__GIVEN INSTRUCTION A__: In the post about parallelizing raster::extract with furrr, what error message does the failing code produce?
__GIVEN INSTRUCTION B__: From the post about parallelizing raster::extract with furrr, extract the passage from "I'm not sure" to "fully reproducible example.".
__GIVEN INSTRUCTION C__: Continue the post about parallelizing raster::extract with furrr from where it ends.

### TEXT PASSAGE

How to use parallelization with raster::extract in R using furrr

191 Views Asked by At

I am unsure if this is a bug or a how-to. I posted this question here and was told to ask StackOverflow!

library(tidyverse)
library(tigris)
library(elevatr)
library(raster)
library(sf)
library(furrr)

multco <- tigris::tracts(state = "OR", 
    county = "Multnomah") %>% 
  st_transform(2913) %>% 
  st_point_on_surface()

ex_elev <- elevatr::get_elev_raster(
    locations = st_bbox(multco) %>% st_as_sfc(), 
    z = 5)

# This works
ev <- raster::extract(ex_elev, multco, 
    fun = mean, na.rm = T, buffer = 100)

## This fails
ev2 <- multco %>% 
  furrr::future_map_dbl(.f = function(point){
    raster::extract(ex_elev, point, fun = mean, na.rm = T, buffer = 100)}, 
             .options = furrr_options(seed = TRUE,
                                      packages = c("raster", "sf")))

with the following error code: Error in round(y) : non-numeric argument to mathematical function

It works with serial processing however.

I'm not sure if it's a {raster} issue or a {future} issue or a {furrr} issue. If anyone has luck using furrr-based parallelization and mapping with {raster} functions, please let me know!

Edit 1: Changed code to fully reproducible example.

######
### PROVIDED RECORDS

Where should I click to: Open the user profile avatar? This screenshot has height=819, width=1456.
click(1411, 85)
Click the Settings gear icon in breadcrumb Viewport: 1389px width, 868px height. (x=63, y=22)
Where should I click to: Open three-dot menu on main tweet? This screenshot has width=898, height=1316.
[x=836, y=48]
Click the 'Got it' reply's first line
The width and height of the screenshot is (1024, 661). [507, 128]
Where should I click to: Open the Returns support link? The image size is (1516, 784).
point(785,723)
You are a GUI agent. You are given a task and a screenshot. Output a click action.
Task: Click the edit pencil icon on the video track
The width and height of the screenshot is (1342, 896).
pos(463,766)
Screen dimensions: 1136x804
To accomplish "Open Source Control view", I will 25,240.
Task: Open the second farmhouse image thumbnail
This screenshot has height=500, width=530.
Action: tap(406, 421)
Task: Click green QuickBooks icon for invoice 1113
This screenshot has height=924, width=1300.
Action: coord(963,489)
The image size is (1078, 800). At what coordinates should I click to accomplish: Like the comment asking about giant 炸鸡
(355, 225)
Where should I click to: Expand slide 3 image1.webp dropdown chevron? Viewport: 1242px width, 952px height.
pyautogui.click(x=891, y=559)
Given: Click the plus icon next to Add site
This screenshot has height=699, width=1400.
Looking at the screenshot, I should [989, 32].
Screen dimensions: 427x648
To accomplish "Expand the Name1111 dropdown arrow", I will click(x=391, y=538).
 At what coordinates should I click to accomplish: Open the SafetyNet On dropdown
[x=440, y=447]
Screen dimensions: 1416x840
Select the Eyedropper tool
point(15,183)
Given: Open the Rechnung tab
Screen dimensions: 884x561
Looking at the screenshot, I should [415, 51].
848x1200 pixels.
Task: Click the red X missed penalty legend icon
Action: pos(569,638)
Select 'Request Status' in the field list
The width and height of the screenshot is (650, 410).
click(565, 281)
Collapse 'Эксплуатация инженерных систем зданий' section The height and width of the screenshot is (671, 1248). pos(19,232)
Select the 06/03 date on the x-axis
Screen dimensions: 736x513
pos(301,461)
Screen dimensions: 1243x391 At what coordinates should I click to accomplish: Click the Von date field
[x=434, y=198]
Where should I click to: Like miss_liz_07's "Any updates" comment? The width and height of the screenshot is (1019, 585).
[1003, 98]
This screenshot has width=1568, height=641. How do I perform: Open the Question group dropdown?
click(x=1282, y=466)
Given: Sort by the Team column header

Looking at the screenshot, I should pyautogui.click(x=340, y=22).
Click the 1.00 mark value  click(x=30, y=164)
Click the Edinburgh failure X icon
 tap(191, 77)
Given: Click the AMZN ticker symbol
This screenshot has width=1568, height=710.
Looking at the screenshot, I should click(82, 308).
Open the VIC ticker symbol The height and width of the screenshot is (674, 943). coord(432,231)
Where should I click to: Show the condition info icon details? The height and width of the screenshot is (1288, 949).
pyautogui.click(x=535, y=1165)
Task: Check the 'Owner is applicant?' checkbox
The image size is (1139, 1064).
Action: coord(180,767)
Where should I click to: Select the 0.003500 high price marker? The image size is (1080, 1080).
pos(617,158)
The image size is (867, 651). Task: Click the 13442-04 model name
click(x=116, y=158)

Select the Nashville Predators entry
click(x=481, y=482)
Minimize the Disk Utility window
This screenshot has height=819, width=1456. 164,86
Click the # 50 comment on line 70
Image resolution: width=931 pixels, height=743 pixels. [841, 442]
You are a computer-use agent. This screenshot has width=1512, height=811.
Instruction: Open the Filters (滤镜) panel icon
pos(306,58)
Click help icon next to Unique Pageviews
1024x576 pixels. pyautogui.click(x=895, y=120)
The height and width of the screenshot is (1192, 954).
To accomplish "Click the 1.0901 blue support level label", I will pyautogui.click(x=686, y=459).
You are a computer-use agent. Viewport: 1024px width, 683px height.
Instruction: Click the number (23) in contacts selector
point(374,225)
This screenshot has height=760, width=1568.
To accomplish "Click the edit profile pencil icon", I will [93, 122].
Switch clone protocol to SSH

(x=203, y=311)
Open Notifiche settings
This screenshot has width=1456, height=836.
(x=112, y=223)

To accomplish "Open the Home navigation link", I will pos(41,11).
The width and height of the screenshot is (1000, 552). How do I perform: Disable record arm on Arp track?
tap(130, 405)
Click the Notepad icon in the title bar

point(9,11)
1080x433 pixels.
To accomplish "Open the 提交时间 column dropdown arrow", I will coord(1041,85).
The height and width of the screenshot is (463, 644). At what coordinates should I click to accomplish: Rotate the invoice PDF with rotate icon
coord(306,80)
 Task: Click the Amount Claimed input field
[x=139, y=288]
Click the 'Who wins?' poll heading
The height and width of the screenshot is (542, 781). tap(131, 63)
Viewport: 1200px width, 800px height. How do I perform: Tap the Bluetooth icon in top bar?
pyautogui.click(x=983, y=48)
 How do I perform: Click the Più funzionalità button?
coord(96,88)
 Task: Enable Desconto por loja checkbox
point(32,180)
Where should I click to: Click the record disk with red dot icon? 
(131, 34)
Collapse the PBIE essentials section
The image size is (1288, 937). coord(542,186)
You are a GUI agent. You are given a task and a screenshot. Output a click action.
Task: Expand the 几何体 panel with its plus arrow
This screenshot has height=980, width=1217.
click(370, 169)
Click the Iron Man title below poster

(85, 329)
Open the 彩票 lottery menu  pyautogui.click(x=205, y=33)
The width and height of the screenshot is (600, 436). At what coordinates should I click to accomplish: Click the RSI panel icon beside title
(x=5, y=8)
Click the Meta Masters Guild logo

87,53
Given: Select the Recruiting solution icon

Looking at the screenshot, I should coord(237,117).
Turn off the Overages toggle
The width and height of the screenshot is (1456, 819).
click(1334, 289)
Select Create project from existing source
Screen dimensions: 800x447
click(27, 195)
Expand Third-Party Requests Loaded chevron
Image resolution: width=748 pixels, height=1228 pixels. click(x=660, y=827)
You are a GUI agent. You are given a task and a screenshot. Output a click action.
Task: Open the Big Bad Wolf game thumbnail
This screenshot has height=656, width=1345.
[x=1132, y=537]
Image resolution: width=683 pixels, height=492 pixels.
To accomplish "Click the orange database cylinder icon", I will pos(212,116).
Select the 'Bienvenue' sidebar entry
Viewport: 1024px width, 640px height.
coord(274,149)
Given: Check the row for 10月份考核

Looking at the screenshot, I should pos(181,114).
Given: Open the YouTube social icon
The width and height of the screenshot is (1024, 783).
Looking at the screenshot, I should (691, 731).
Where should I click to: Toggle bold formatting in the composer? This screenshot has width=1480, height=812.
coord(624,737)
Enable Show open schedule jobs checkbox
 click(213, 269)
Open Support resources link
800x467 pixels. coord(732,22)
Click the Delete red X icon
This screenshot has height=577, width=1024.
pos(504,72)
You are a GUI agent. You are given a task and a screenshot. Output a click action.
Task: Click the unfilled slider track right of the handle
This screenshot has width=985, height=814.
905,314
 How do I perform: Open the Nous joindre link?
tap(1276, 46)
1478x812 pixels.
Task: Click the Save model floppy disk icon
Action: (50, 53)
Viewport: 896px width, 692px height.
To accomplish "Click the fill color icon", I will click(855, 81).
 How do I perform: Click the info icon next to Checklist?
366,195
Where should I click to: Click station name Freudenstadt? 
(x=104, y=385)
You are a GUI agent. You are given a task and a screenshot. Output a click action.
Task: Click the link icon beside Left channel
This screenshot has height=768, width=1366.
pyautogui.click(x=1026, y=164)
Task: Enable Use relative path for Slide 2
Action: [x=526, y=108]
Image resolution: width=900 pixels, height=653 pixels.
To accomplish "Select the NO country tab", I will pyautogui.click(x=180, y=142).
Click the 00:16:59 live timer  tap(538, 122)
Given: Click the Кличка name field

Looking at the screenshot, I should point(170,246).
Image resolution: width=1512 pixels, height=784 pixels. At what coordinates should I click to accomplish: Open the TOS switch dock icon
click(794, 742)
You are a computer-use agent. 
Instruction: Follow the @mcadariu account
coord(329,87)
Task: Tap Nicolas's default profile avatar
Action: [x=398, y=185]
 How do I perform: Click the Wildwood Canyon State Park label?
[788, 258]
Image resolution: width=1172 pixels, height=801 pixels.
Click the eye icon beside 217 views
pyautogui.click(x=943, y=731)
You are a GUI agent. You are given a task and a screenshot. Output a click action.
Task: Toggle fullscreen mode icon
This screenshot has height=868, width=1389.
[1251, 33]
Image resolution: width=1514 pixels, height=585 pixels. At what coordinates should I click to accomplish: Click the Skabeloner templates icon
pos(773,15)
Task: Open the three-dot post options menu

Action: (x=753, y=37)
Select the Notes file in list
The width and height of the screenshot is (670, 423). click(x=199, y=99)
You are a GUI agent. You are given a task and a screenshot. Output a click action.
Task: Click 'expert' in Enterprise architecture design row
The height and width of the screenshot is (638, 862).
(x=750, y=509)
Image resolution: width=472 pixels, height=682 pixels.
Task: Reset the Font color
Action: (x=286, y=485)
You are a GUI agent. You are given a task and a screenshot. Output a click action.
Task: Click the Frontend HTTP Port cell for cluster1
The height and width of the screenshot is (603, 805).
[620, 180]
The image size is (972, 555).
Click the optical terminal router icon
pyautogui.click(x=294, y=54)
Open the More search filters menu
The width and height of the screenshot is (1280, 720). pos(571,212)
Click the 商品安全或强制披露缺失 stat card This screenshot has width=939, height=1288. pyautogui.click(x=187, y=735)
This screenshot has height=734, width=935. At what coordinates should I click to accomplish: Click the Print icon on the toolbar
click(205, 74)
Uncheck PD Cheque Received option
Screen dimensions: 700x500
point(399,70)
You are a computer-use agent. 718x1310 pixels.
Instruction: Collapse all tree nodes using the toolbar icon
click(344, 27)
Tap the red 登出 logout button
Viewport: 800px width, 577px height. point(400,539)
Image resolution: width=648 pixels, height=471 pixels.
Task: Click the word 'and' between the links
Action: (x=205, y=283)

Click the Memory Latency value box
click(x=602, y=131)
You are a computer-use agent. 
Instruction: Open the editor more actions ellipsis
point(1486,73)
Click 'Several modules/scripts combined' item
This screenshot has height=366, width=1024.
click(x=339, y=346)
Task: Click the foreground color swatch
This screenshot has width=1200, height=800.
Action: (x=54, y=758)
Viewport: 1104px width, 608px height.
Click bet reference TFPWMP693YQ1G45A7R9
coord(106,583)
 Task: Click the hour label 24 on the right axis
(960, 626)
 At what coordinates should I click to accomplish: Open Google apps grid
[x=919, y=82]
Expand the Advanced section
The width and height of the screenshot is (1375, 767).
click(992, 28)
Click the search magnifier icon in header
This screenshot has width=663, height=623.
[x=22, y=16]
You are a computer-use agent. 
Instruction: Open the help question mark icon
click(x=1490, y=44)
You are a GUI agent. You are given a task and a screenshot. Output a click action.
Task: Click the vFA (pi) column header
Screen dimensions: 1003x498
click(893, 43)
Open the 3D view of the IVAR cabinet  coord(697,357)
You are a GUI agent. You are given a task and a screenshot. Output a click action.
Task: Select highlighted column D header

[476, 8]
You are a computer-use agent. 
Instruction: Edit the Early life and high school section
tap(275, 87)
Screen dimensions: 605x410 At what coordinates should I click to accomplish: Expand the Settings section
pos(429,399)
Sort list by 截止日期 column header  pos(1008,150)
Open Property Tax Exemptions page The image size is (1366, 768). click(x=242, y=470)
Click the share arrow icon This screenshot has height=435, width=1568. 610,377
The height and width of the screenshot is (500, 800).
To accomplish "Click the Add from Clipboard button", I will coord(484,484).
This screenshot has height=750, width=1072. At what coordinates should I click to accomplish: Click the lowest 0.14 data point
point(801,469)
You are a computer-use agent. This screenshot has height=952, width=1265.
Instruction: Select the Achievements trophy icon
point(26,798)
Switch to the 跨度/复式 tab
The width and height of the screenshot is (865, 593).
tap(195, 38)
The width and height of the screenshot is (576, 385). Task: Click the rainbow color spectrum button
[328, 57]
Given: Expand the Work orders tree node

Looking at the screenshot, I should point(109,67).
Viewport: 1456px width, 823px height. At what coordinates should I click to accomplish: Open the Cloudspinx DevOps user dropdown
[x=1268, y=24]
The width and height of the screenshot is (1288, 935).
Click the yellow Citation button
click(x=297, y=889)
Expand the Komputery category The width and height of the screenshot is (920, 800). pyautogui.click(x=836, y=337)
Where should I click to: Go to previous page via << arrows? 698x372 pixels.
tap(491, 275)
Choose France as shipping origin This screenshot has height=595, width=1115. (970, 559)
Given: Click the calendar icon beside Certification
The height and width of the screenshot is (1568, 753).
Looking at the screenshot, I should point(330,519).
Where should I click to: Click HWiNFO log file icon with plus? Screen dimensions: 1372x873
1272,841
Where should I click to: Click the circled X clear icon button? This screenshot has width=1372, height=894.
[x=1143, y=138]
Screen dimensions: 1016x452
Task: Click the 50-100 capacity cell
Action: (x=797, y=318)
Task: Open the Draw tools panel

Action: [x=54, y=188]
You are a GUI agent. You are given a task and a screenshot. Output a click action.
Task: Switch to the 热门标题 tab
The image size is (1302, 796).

######

__WRITTEN RESPONSE A__: Error in round(y) : non-numeric argument to mathematical function

__WRITTEN RESPONSE B__:
I'm not sure if it's a {raster} issue or a {future} issue or a {furrr} issue. If anyone has luck using furrr-based parallelization and mapping with {raster} functions, please let me know!

Edit 1: Changed code to fully reproducible example.

__WRITTEN RESPONSE C__:
1

There are 1 best solutions below

1
Elia On

As far as I know, rarely parallel extraction is needed. Often the overheads to pass the data to the workers are more expensive than computing the extraction in sequential mode. However, purrr::map and their parallel version use a list as an argument, so you have to convert your sf to a list. See my example with a little time benchmark of different approaches:

library(tidyverse)
library(tigris)
library(elevatr)
library(raster)
library(sf)
library(furrr)


# This works
system.time(ev <- raster::extract(ex_elev, multco, 
                     fun = mean, na.rm = T, buffer = 100))#51.84

system.time(ev <- terra::extract(ex_elev, multco, 
                      fun = mean, na.rm = T, buffer = 100))#57.2

system.time(ev <- exactextractr::exact_extract(ex_elev, st_buffer(multco,100), 
                      "mean"))#0.43



#in parallel
xy.list <- split(multco, seq(nrow(multco)))

plan(multisession)

system.time(ev2 <- xy.list %>% 
  furrr::future_map_dbl(.f = function(point){
    raster::extract(ex_elev, point, fun = mean, na.rm = T, buffer = 100)}, 
    .options = furrr_options(seed = TRUE,
                             packages = c("raster", "sf")))
)#208
plan(sequential)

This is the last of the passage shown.